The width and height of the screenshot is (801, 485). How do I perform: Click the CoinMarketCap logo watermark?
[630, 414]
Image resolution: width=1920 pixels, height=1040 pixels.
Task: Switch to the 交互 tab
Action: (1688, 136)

○ ○ ○ ○ ○

(Exercise details) Retype every line of the listing above word for word, keeping each line's numbers and characters unchanged.

(Task answer)
The width and height of the screenshot is (801, 485). How do I perform: Click the CoinMarketCap logo watermark?
[630, 414]
Image resolution: width=1920 pixels, height=1040 pixels.
Task: Switch to the 交互 tab
Action: (1688, 136)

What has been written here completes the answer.